Thursday, September 1, 2011

Reviews: 'Circumstance,' 'Higher Ground,' 'Rise of the Planet of the Apes' and 'The Tree'

These reviews previously appeared in the September 2011 issue of ICON Magazine. They have been republished with permission.

Circumstance
2.5 stars (out of 5)


Circumstance has the right title, and that's no compliment. Rather than actually working to create true drama, this Audience Award-winning Sundance favorite, about a pair of gorgeous lesbian teens (Nikohl Boosheri and Sarah Kazemy) in modern-day Iran, mopes around amidst the built-in intolerance of its setting, as if that were sufficient conflict for a compelling feature film. The result is an increasingly plodding piece of indulgent, false provocation, with handsomely shot, but emotionally flat, depictions of the couple's impossible dreams standing in for scenes of substance. Debut filmmaker Maryam Keshavarz incorporates an ominous male character (Reza Sixo Safai) to represent the oppressive government's ever-watchful eye, but his development is so spotty (addict? religious zealot? crybaby?) that the metaphor is basically for naught. Circumstance works best when stripped of its failed ambitions, and embraced as a shallow gay club film about sexual awakening. It's the sort of movie some curious Muslim girl will catch on a lonely Saturday night, taking from it the inspiration to better free her mind. And, you know, every culture needs at least one of those.

Higher Ground
3.5 stars (out of 5)


Vera Farmiga, easily one of our finest working actresses, settles into the director's chair for Higher Ground, an arthouse adaptation of This Dark World: A Story of Faith Found and Lost, Carolyn Briggs's memoir about life in a Christian commune. Pushing herself to a level of intensity no other filmmaker has perhaps had the guts to, Farmiga is stellar in front of the camera, as is her sister, Taissa, who plays her character as a teen. Behind the lens, though, the Oscar nominee lacks that same assuredness, crowding her palette with ambiguous flourishes and struggling to establish a coherent point of view. Her general message of balance and broad-mindedness is ultimately received, but her heroine, a curious progressive ostracized for her doubts, has muddled motivations and a cloudy identity (for example, her love of literature comes and goes as the script sees fit). Commendably exploratory in nature, Higher Ground is a must for anyone fascinated by the psychology of religion, but there's no getting around it: for a movie about finding one's voice, it could surely use a clearer one of its own.

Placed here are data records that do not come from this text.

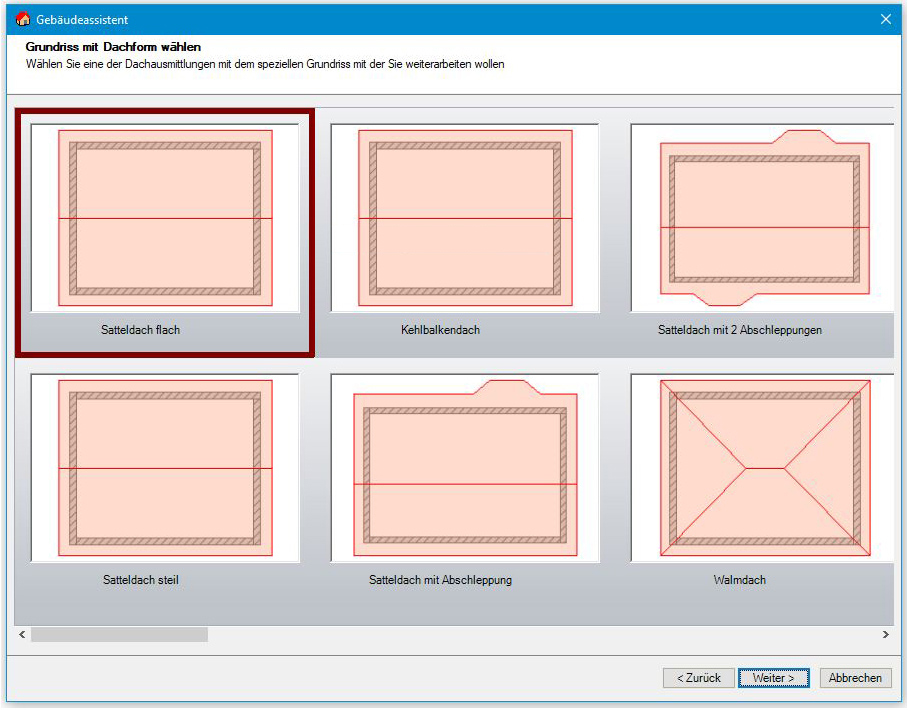Close the Gebäudeassistent dialog window
Screen dimensions: 908x710
[885, 19]
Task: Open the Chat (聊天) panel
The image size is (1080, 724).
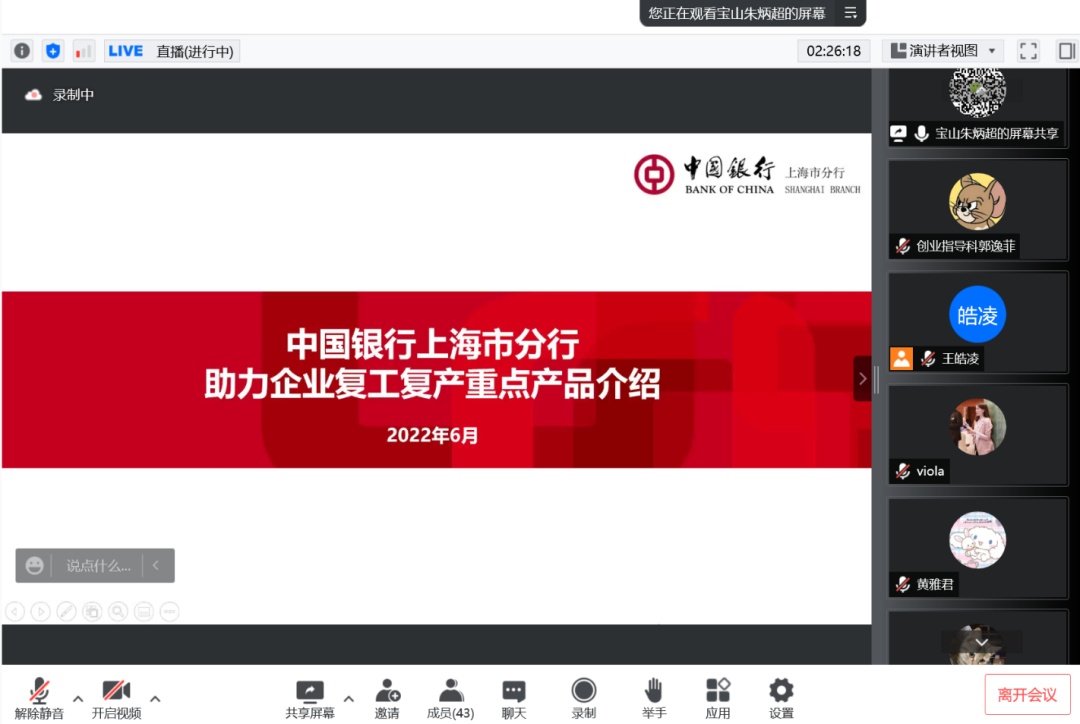Action: [514, 698]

Rise of the Planet of the Apes
3 stars (out of 5)


A shoo-in for a visual effects Oscar nomination, Rise of the Planet of the Apes is well worth seeing if only for its CG bravado, a mesmerizing blend of expertly-directed action sequences and the cutting-edge latest in motion-capture magic (Andy Serkis handily steals the show as Caesar, the super-smart – and alarmingly soulful – Che Guevara of apes). But don't dare trust the folks who hail this excessively plot-driven, fall-of-man prequel as one of the year's best films. Virtually every scene with the primates – who revolt after serving as lab rats for brain-boosting Alzheimer's drugs – is inspired and affecting, but those with flesh-and-blood actors have all the weight of a windswept furball. Emotionally vacant to boot, stars like James Franco and Freida Pinto are helpless against a spoon-feeding script, which offers cautionary, tsk-tsk parallels too obvious to praise. It's a sign of serious ineptitude that the scale is so drastically tipped: no one needed the humans to be hollow in order to carry out the movie's mission; we'd have still rooted for the apes.

The Tree
2.5 stars (out of 5)


Everything that made writer/director Julie Bertuccelli's 2003 debut, Since Otar Left, a near-masterful revelation (the dangers of prolonged and dishonest grief, hugely meaningful compositions) are downgraded in The Tree, an Australia-set, English-language follow-up with a central metaphor so hulking you can't wait for it to topple. When Peter (Aden Young) dies from a heart attack and leaves his wife, Dawn (Charlotte Gainsbourg), and their four children to fend for themselves, daughter Simone (newcomer Morgana Davies) decides that his soul has been reincarnated in the massive fig tree that sits in the family's yard. Drought-stricken roots begin to damage the house's plumbing, and the more Dawn and company come to accept their loss, the more the tree – and nature itself – literally invades the home. You can see where this is going, but the film does not relent, and though it's beautifully made (the tree is one helluva camera subject), Bertuccelli saves precious little grace for her narrative. The highlight is Gainsbourg, who with this and Antichrist has gotten bone-deep devastation down to a kind of harrowing science.